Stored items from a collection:
Segment Open

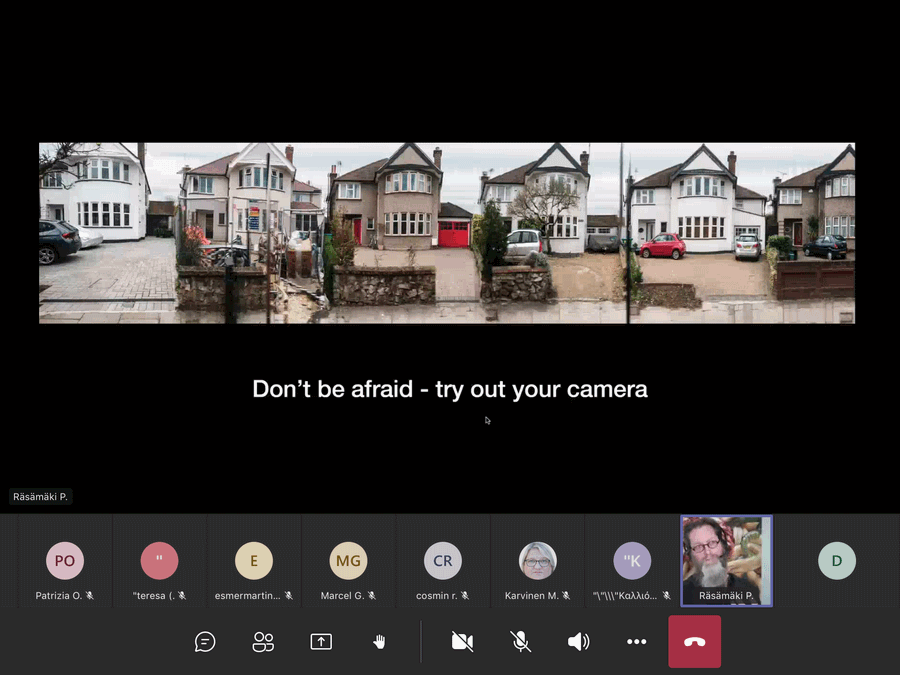Viewport: 900px width, 675px height.
Task: Click Räsämäki P. video thumbnail
Action: pos(726,555)
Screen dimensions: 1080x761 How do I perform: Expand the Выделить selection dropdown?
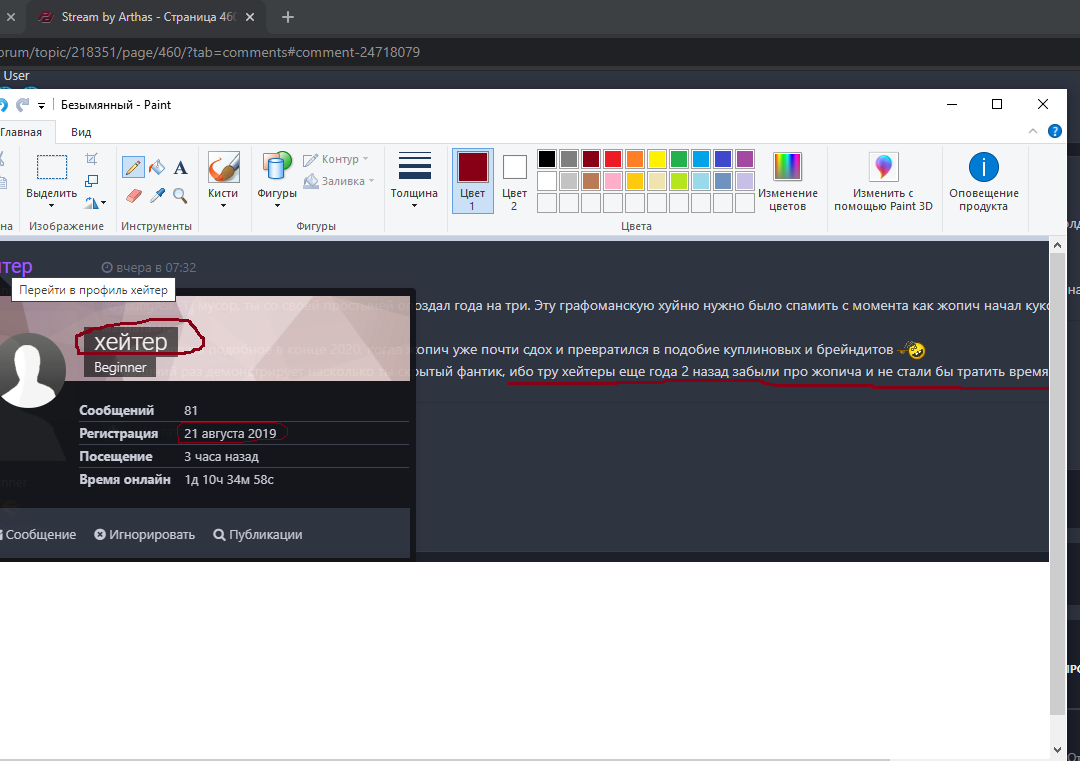pos(51,205)
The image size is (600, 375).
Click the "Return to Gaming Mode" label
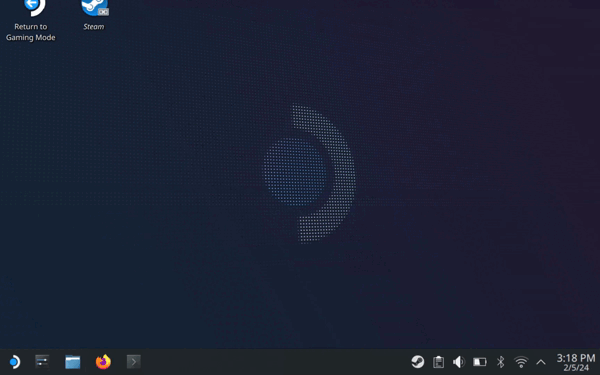pos(31,32)
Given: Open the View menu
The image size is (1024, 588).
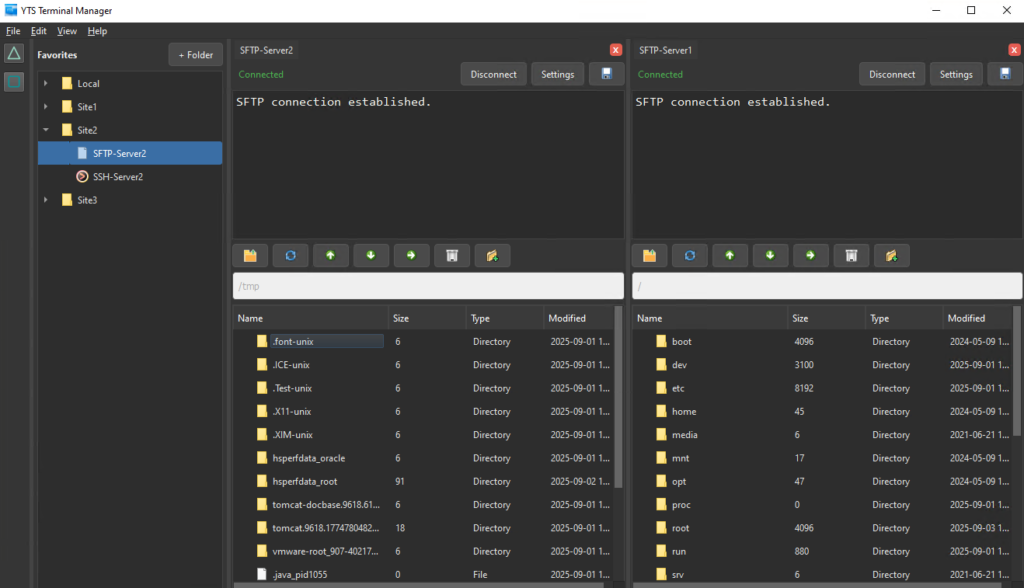Looking at the screenshot, I should tap(66, 31).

Segment Closed

▶ _Work instructions_: Leaving the pictures aside, transcribe exactly the lines from the one containing "Given: Open the View menu" to the final line of the entries above, both ends included.

▶ _Response_:
Given: Open the View menu
The image size is (1024, 588).
Looking at the screenshot, I should tap(66, 31).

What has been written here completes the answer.